We've known Wanga since he was a street kid. He lives in this house in Cape Town and squats on a farm. This year, Wanga was supposed to go to one of these rituals because he wasn't circumcised. We thought maybe he just shouldn't go because 60 kids fucking died this year because their penises didn't work properly afterward and shit. So I asked him what would happen if he didn't go to the bush, and he said that he wouldn't be a man and he wouldn't be able to speak to the other men. So I asked him why he was speaking to me and he said, "Because you're cool, Ninja." Then he looked at my tattoo and said he wanted to be "Evil Boy for life."
— Ninja

== Critical reception ==
Complex complimented Diplo's "creeping synth hook that captures the group's silliness without turning them into a joke" and included the song on a list of Diplo's best productions.

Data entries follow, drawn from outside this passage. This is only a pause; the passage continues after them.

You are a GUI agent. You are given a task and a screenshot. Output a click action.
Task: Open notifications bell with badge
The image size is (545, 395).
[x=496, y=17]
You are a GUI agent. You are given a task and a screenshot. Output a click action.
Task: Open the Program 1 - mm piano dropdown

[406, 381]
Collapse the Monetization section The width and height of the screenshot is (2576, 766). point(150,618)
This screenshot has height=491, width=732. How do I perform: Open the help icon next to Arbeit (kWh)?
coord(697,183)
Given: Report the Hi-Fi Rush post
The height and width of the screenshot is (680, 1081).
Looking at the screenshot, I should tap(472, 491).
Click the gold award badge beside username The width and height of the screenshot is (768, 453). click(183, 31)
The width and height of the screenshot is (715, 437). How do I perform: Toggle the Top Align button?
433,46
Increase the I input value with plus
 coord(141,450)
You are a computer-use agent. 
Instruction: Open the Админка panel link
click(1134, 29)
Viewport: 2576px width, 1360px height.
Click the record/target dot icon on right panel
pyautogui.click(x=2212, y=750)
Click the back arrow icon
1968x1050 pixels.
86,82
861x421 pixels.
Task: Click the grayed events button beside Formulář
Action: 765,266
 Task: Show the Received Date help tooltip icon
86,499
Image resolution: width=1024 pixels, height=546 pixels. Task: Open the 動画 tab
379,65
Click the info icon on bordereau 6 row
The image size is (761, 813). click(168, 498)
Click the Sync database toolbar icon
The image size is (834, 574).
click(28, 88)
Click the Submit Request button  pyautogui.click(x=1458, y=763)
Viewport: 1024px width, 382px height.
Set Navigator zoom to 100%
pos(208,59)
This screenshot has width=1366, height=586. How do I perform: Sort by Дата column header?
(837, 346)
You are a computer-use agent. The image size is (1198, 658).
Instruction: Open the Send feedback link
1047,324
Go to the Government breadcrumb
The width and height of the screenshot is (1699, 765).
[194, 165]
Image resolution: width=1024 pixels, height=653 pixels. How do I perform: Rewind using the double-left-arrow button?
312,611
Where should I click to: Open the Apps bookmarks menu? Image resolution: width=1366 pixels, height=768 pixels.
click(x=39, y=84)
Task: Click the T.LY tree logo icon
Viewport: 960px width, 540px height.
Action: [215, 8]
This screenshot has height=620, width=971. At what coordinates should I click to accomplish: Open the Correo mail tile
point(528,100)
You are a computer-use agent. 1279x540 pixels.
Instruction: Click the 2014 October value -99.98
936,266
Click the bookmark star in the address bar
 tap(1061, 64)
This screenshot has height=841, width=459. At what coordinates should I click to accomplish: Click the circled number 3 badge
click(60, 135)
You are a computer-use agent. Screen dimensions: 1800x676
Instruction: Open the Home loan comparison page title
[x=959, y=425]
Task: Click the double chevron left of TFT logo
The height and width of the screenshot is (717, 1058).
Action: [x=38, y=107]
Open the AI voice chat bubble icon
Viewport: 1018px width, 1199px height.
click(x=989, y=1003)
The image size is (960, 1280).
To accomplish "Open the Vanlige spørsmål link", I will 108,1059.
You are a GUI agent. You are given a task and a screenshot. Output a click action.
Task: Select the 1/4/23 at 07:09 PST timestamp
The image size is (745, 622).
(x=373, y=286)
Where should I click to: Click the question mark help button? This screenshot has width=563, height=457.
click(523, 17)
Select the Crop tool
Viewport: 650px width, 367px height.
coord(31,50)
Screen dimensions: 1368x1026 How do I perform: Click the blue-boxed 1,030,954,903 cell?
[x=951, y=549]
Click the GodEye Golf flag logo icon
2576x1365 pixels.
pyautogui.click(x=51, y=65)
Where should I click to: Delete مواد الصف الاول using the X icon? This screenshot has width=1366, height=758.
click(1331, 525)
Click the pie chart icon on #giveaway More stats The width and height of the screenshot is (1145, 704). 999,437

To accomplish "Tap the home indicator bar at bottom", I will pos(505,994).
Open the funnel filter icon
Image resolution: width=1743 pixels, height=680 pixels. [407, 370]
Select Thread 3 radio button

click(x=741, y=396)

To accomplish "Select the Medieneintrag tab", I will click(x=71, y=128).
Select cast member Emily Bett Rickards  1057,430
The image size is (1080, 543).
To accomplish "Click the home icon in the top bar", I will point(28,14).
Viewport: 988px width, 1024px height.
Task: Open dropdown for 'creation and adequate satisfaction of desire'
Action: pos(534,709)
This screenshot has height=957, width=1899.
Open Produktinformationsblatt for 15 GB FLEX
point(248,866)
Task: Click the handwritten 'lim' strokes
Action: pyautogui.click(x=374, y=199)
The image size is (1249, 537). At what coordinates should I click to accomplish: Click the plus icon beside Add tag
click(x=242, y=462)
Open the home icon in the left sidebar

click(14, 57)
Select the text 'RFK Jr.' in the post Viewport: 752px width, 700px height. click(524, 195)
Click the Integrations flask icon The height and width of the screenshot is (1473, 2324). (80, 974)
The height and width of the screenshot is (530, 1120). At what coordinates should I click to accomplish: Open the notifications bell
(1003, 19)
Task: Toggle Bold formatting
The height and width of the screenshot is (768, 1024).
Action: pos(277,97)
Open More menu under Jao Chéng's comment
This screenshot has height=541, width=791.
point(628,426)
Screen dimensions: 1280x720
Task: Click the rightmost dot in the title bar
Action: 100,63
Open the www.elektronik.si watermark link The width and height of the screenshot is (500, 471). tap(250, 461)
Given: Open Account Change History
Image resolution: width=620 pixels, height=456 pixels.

A.R. Rowe of MTV wrote "No 'We Are the World' tracks for Die Antwoord. No Bono charities. These guys are taking some of the most unaddressed, difficult issues in the world, and sticking them right in your face without apology."

== Music video ==
The music video was directed by Ninja and Rob Malpage. It contains major influence from South African culture, sexuality, as well as mythology, such as the Tokoloshe. It features a cameo by producer Diplo.

=== Reception ===
Craig Hlavaty of the Houston Press said the video makes "Lady Gaga seem like Celine Dion" and warned "If you don't like random erections, wooden erections, talking breasts, breasts with no nipples, words that aren't English, mud, grime, gold lame pants, clean and strong peni, machetes, more erections, jackets made of rats, monsters with erections, questionable facial hair, and prostitution, don't watch this video."

As of March 2019, the video has over thirty million views on YouTube.